Option-1: Install via Dockerfile.

Step 1: Clone the repository.

git clone https://github.com/TurakhiaLab/metaWEPP.git
cd metaWEPP

Step 2: Build a Docker Image.

cd docker
docker build -t metawepp . 
cd ..

Step 3: Start and run Docker container. The command below will take you inside the Docker container with metaWEPP already installed.

docker run -it metawepp

⚠️ Note: MeSS cannot be used to simulate reads within the Docker container, as it internally relies on Singularity, which causes issues with the Docker container.

Option-2: Install via Shell Commands (requires sudo access).

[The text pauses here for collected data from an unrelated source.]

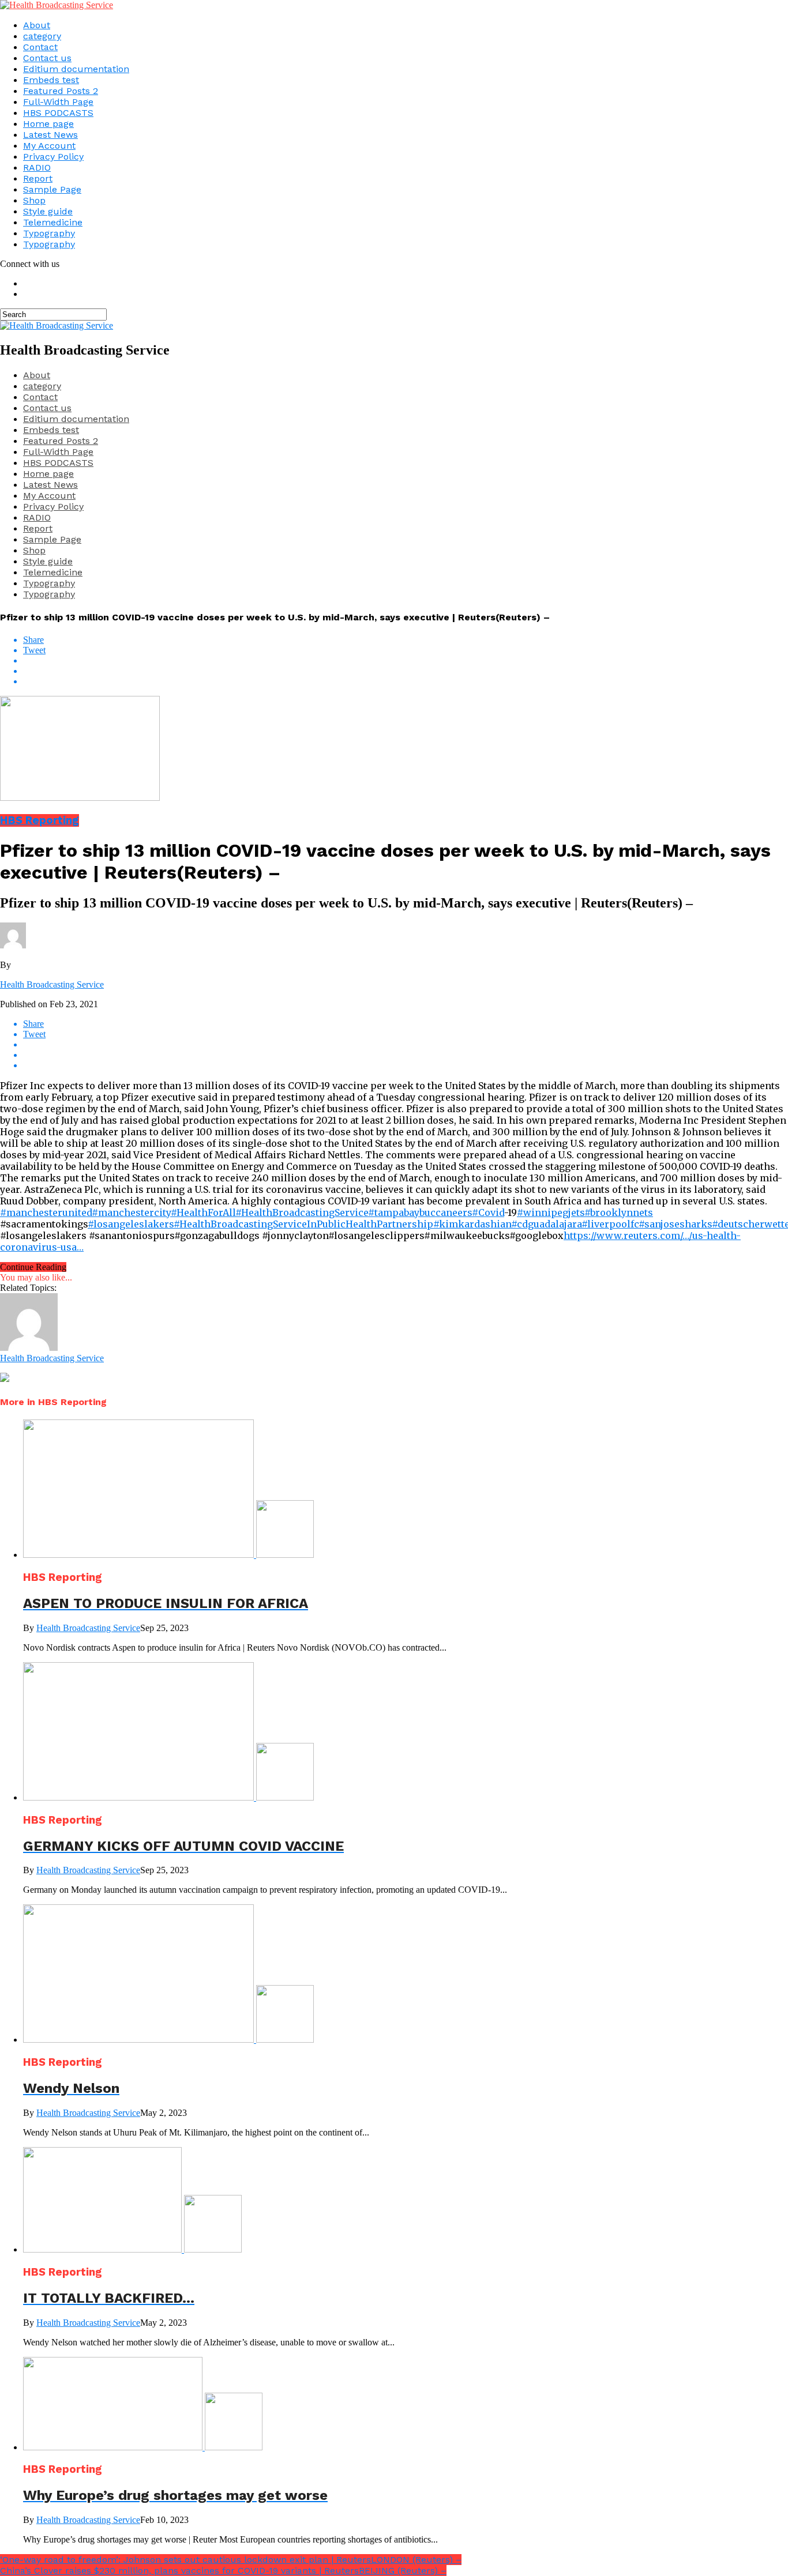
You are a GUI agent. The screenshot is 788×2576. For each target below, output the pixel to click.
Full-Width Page (58, 101)
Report (37, 178)
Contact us (47, 57)
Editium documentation (76, 68)
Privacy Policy (53, 156)
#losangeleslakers (131, 1224)
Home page (48, 123)
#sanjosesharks (675, 1224)
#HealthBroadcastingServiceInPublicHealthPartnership (303, 1224)
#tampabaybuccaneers (420, 1212)
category (42, 36)
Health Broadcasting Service (52, 984)
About (36, 25)
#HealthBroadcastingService (301, 1212)
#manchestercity (131, 1212)
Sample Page (52, 189)
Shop (34, 200)
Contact (40, 47)
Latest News (50, 134)
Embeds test (51, 79)
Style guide (48, 211)
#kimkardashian (472, 1224)
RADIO (37, 167)
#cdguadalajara (546, 1224)
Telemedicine (52, 222)
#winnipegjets (550, 1212)
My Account (49, 145)
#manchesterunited (46, 1212)
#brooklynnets (618, 1212)
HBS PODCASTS (58, 112)
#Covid (488, 1212)
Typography (49, 233)
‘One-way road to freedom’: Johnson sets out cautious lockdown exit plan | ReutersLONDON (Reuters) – (230, 2559)
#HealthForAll (203, 1212)
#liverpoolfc (610, 1224)
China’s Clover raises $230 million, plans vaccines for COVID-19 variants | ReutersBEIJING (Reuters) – (223, 2570)
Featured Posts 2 (60, 90)
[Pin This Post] (405, 671)
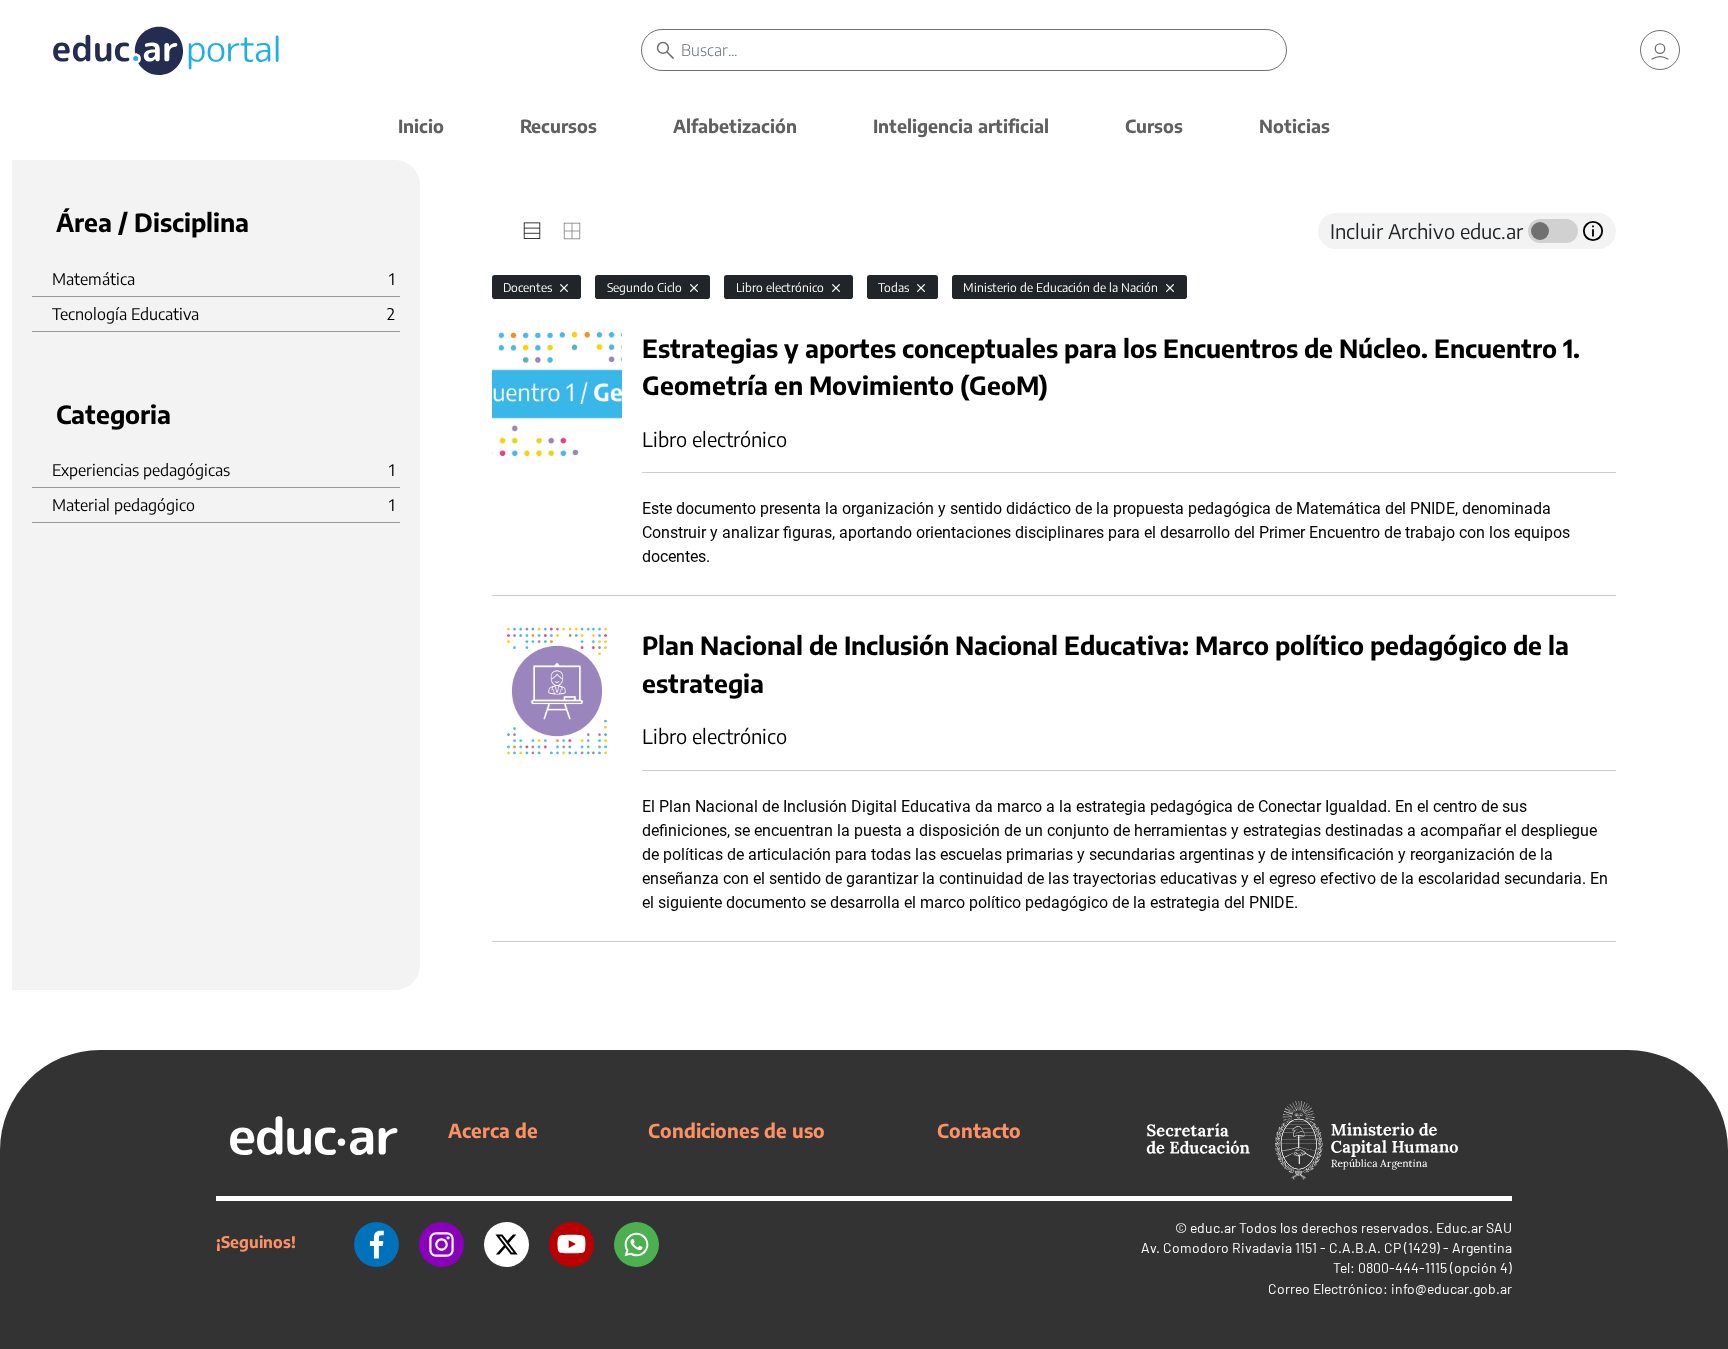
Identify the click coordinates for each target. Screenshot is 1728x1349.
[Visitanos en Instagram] (441, 1242)
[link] (1660, 50)
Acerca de (493, 1130)
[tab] (532, 231)
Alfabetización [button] (735, 125)
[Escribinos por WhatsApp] (636, 1242)
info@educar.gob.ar (1451, 1288)
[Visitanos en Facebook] (376, 1242)
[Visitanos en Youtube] (571, 1242)
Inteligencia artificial (961, 125)
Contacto (979, 1130)
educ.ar (1213, 1227)
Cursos (1154, 125)
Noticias (1294, 125)
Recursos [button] (558, 125)
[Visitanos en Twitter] (506, 1242)
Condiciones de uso (736, 1130)
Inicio (421, 125)
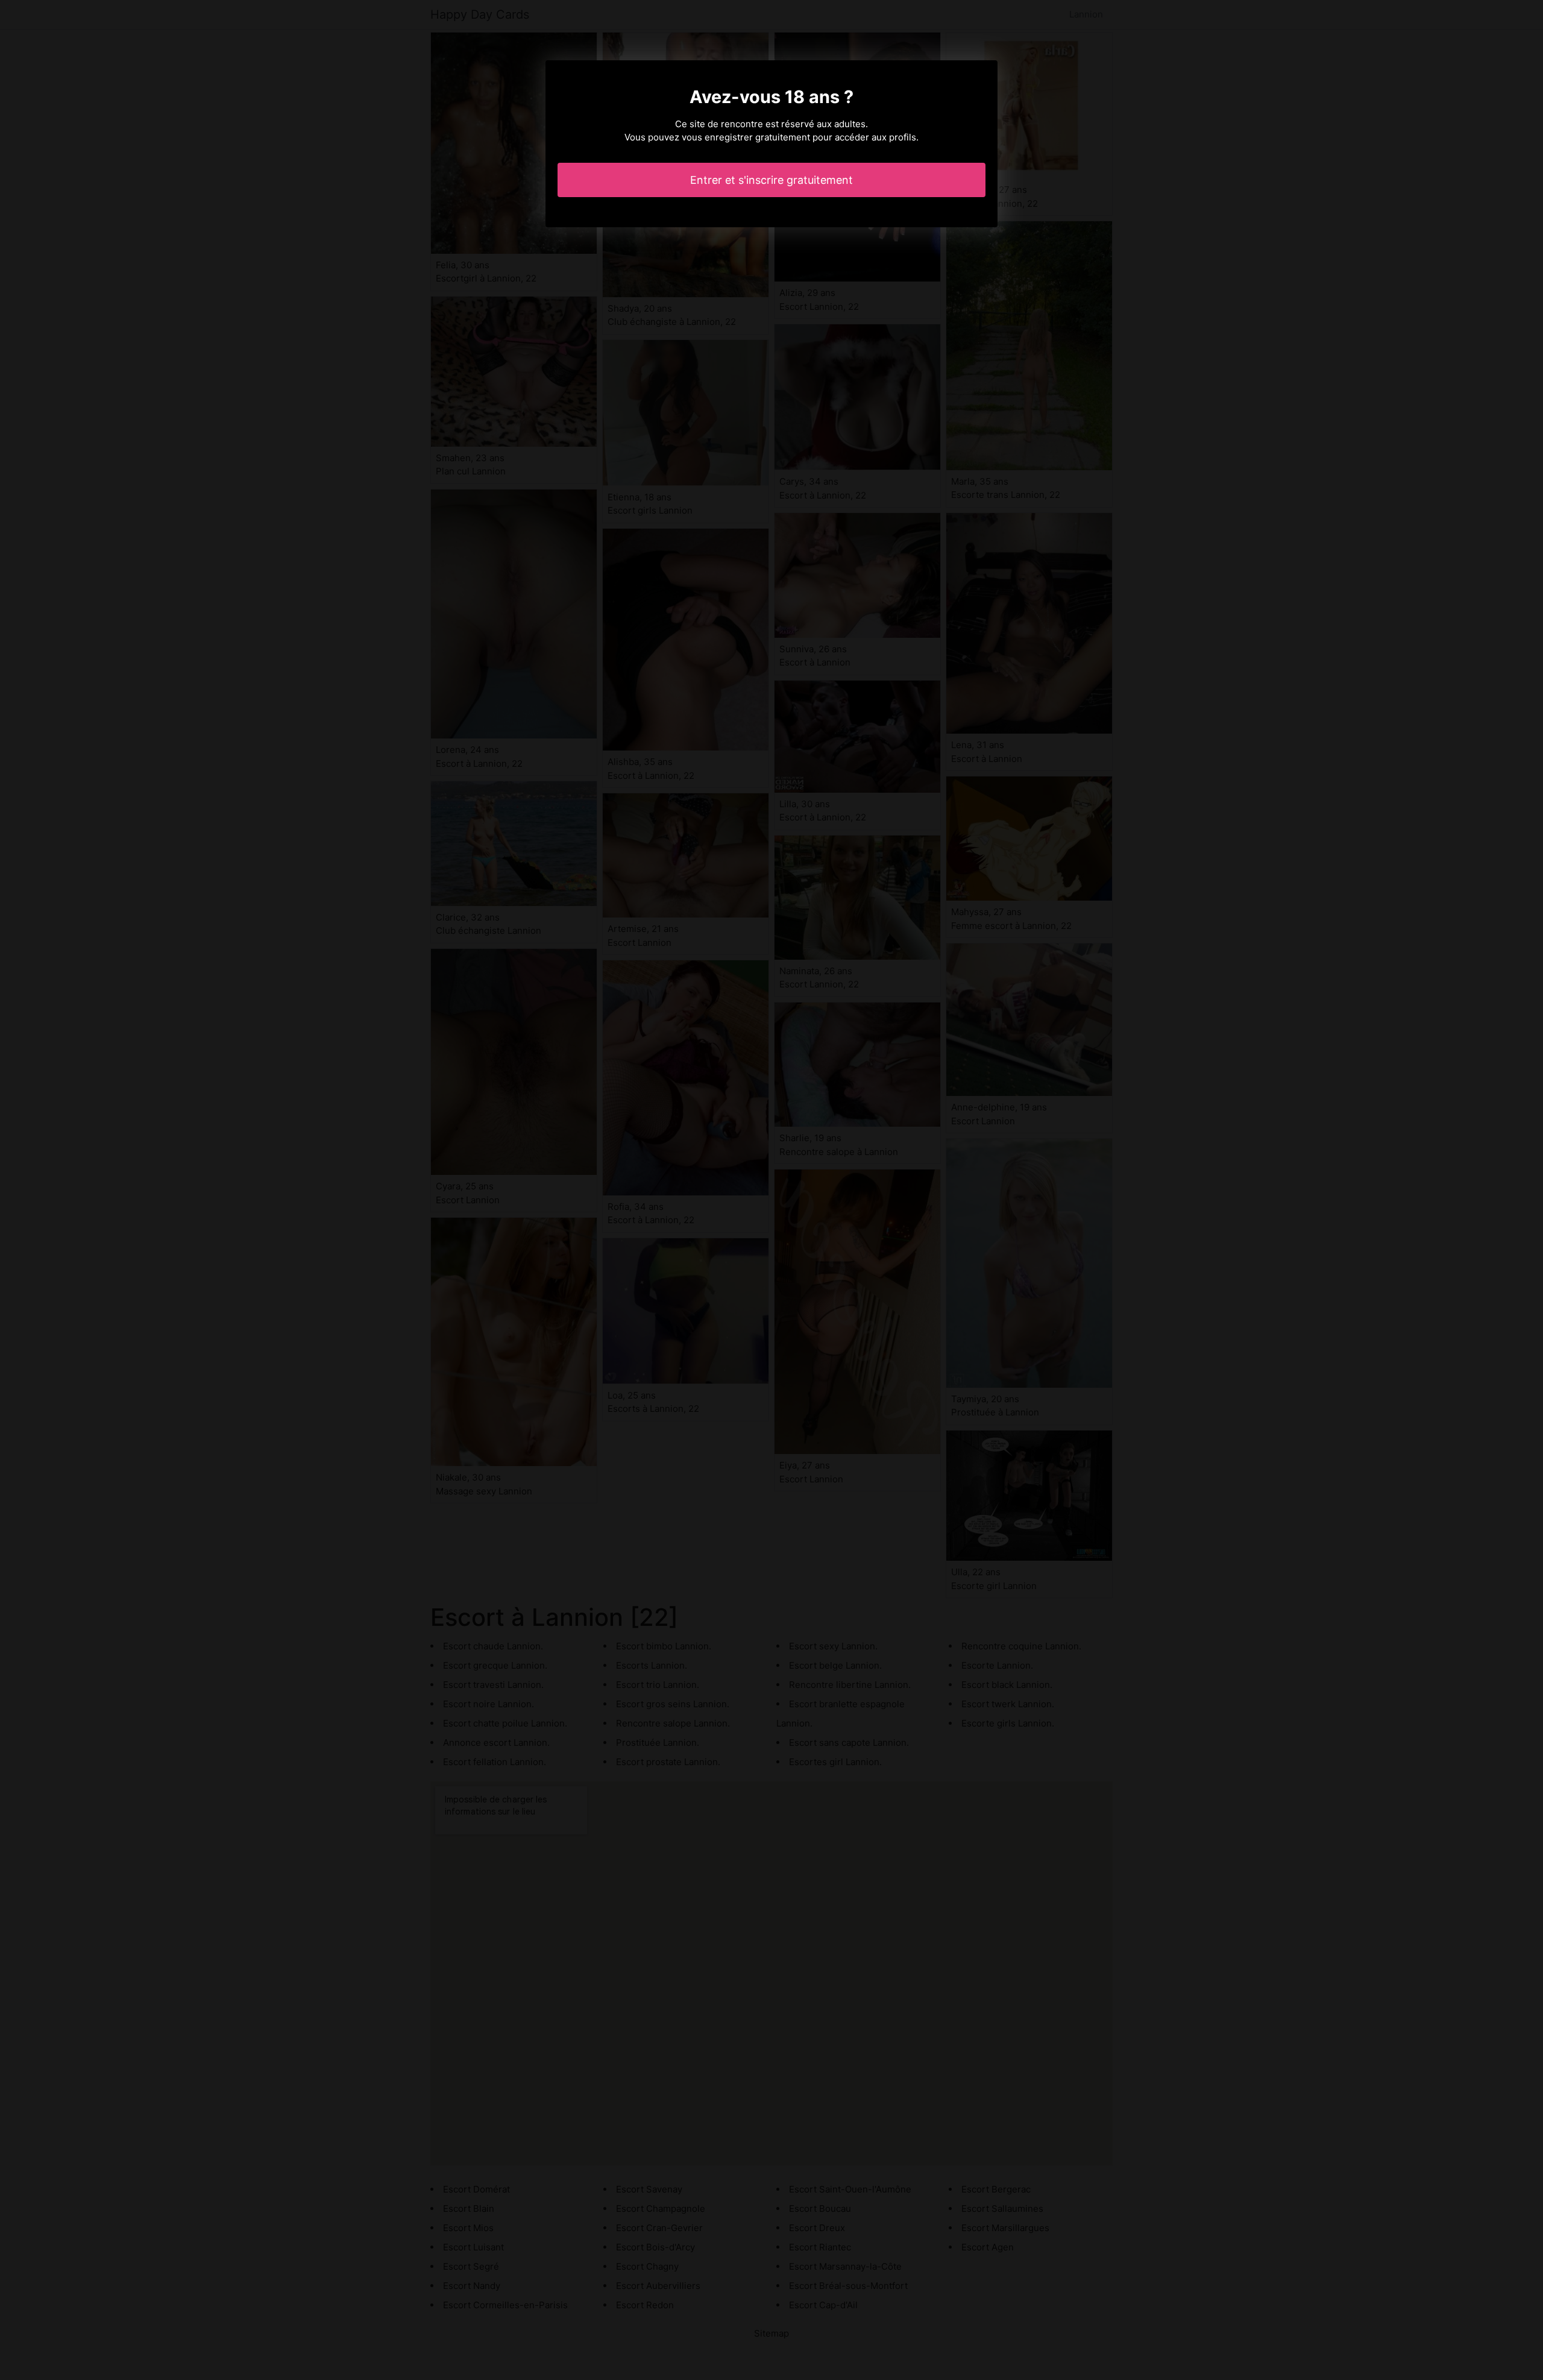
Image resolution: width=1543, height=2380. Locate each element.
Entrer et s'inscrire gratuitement (771, 180)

Step 1: Clone the repository.

git clone https://github.com/TurakhiaLab/metaWEPP.git
cd metaWEPP

Step 2: Install Kraken. The following commands install kraken and also update the $PATH variable for running the tool easily.

git clone https://github.com/DerrickWood/kraken2.git
cd kraken2
./install_kraken2.sh .
echo -e "\nexport PATH=\"$(pwd):\$PATH\"" >> ~/.bashrc
source ~/.bashrc
cd ..

Step 3: Install WEPP.

git clone --recurse-submodules https://github.com/TurakhiaLab/WEPP.git

View the WEPP installation guide starting from option 3 on the WEPP repo.

Step 4: Install MeSS.

Follow the MeSS installation guide on the MeSS Quick Start.


Quick Start

Example - 1: MeSS simulated metagenomic sample

Step 1: Download the SARS-CoV-2 MAT and the corresponding reference file for its variant analysis with WEPP.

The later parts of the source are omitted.